LanceDB Documentation Edit on GitHub

LanceDB Enterprise FAQ

This section provides answers to the most common questions asked about LanceDB Enterprise. For assistance with LanceDB Enterprise, please contact our Support staff at support@lancedb.com .

Architecture and Fault Tolerance

What’s the impact of losing each component (query node, indexer, etc.) in the LanceDB stack?

LanceDB Enterprise employs component-level replication to ensure fault tolerance and continuous operations. While the system remains fully functional during replica failures, transient performance impacts (e.g., elevated latency or reduced throughput) may occur until automated recovery completes.
For architectural deep dives, including redundancy configurations, please contact the LanceDB team.

What does plan executor cache versus not cache?

The plan executor caches the table data, not the table indices.

Should I use disk cache or memory cache for the plan executor?

LanceDB implements highly performant consistent hashing for our plan executors. NVMe SSD caching is enabled by default for all deployments.

How is the PE (Plan Executor) fleet shared?

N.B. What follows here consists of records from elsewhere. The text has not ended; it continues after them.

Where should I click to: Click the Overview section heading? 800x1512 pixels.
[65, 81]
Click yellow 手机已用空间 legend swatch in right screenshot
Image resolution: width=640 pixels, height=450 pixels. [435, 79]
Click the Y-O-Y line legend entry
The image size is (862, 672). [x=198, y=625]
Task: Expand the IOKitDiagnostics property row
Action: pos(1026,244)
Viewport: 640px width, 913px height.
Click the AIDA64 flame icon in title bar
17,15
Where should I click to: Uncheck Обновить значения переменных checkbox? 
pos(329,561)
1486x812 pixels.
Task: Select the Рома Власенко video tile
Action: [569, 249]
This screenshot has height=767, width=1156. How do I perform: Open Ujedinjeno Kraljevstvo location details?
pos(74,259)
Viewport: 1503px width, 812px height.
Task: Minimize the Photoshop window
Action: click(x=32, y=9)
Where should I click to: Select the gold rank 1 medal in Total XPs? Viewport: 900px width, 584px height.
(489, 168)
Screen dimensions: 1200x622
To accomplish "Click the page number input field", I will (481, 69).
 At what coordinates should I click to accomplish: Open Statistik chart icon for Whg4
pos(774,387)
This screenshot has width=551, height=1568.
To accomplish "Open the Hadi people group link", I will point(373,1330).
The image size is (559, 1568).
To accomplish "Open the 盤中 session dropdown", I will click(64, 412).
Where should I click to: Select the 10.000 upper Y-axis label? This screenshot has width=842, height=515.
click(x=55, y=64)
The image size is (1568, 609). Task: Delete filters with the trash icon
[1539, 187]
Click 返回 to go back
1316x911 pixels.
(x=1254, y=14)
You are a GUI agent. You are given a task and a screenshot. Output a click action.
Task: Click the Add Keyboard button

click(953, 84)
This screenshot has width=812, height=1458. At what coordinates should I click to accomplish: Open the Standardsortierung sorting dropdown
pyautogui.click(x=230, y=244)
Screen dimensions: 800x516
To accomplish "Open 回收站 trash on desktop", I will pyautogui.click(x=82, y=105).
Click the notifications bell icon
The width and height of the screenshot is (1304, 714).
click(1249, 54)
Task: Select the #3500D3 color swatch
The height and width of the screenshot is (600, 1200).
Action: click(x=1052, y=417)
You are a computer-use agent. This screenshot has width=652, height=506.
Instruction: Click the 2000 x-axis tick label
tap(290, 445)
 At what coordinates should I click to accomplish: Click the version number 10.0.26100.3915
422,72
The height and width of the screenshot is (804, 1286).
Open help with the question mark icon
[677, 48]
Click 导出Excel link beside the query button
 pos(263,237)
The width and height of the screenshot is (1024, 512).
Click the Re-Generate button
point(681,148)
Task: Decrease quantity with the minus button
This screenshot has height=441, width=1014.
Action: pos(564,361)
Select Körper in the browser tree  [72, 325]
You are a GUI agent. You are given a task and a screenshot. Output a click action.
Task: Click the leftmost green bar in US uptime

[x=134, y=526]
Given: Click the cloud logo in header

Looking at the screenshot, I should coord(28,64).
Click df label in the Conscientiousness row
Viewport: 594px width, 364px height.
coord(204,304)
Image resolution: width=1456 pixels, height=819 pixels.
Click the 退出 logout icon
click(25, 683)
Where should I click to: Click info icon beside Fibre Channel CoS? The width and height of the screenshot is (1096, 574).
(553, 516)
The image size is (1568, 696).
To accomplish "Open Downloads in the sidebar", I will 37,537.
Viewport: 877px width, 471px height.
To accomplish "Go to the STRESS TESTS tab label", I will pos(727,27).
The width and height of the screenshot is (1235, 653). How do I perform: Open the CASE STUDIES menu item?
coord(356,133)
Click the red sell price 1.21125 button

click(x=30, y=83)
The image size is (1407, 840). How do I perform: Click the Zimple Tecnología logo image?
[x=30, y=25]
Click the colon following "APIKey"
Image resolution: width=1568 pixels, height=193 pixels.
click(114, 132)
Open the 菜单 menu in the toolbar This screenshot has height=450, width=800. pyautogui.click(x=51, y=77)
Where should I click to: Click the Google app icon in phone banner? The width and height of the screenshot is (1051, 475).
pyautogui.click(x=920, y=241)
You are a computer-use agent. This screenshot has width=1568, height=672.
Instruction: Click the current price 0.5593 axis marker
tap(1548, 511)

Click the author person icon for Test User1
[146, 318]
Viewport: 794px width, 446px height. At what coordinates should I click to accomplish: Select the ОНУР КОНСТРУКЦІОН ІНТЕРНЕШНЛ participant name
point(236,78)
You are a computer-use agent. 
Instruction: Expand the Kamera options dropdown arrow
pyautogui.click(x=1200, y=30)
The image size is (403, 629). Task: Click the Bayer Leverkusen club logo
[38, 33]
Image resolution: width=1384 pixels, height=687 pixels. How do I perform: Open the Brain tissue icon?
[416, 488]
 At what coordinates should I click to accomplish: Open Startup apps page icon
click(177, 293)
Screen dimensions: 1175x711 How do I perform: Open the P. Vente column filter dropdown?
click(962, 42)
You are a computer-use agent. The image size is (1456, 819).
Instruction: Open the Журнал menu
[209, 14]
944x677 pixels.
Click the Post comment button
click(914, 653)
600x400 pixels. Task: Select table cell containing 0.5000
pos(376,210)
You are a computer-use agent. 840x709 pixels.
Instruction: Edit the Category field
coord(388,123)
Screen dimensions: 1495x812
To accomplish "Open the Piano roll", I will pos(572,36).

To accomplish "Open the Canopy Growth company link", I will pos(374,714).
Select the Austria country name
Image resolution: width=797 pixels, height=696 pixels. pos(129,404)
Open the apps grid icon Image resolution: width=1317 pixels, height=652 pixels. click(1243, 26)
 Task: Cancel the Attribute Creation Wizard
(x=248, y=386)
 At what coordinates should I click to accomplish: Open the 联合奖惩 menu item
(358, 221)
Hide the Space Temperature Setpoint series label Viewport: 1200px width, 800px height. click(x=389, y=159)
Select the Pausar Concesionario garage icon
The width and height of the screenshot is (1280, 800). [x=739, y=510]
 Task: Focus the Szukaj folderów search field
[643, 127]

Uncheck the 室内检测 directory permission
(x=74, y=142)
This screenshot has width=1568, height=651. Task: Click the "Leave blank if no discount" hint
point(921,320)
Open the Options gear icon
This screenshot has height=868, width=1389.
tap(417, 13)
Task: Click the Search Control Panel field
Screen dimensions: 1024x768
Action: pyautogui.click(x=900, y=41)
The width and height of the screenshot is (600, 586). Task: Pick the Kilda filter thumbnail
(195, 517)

What fault tolerance exists (how many nodes can be lost)?

LanceDB’s plan executor is typically deployed with 2+ replicas for fault tolerance:

Mirrored Caches: Each query replica maintains synchronized copies of data subsets, enabling low-latency query execution.
Load Balancing: Traffic is distributed evenly across replicas.

With a single replica failure, there is no downtime - the system remains operational with degraded performance, as the remaining replicas will handle all the traffic until the failed replica comes back online.

Consistency

How is strong/weak consistency configured in the enterprise stack?

By default, LanceDB Enterprise operates in strong consistency mode. Once a write is successfully acknowledged, a new Lance dataset version manifest file is created. Subsequent reads always load the latest manifest file to ensure the most up-to-date data.

However, this increases query latency and can place significant load on the storage system under high concurrency. We offer the following parameter to adjust consistency level:

weak_read_consistency_interval_seconds (default: 0) – Defines the interval (in seconds) at which the system checks for table updates from other processes.

Recommended Setting:

To balance consistency and performance, setting weak_read_consistency_interval_seconds to 30–60 seconds is often a good trade-off. This reduces unnecessary cloud storage operations while still keeping data reasonably fresh for most applications.

💡 This setting only affects read operations. Write operations always remain strongly consistent.

Indexing

Can I use GPU for indexing?

Yes! Please contact the LanceDB team to enable GPU-based indexing for your deployment. Then you just need to call create_index, and the backend will use GPU for indexing. LanceDB is able to index a few billion vectors under 4 hours.

Cluster Configuration

What are the parameters that can be configured for my LanceDB cluster?

LanceDB Enterprise offers granular control over performance, resilience, and operational behavior through a comprehensive set of parameters: replication factors for each component, consistency level, graceful shutdown time intervals, etc. Please contact the LanceDB team for detailed documentation on such parameter configurations.

Monitoring and Alerts

What are the metrics that LanceDB exposes for monitoring?

We have various metrics set up for monitoring each component in the LanceDB stack:

Query node: RPS, query latency, error codes, slow take count, CPU/memory utilization, etc.
Plan executor: SSD cache hit/miss, CPU/memory utilization, etc.

Please contact the LanceDB team for the comprehensive list of monitoring metrics.

How do I integrate LanceDB’s monitoring metrics with my monitoring dashboard?

LanceDB uses Prometheus for metrics collection and OpenTelemetry (OTel) to export such metrics with data enrichment. The LanceDB team will work with you to integrate the monitoring metrics with your preferred dashboard.

Others

How do I check the Lance version of my dataset?

Upgrade to a recent pylance version (v0.18.0+), then use LanceDataset.data_storage_version

code

>>> lance.dataset("my_dataset").data_storage_version
'2.0'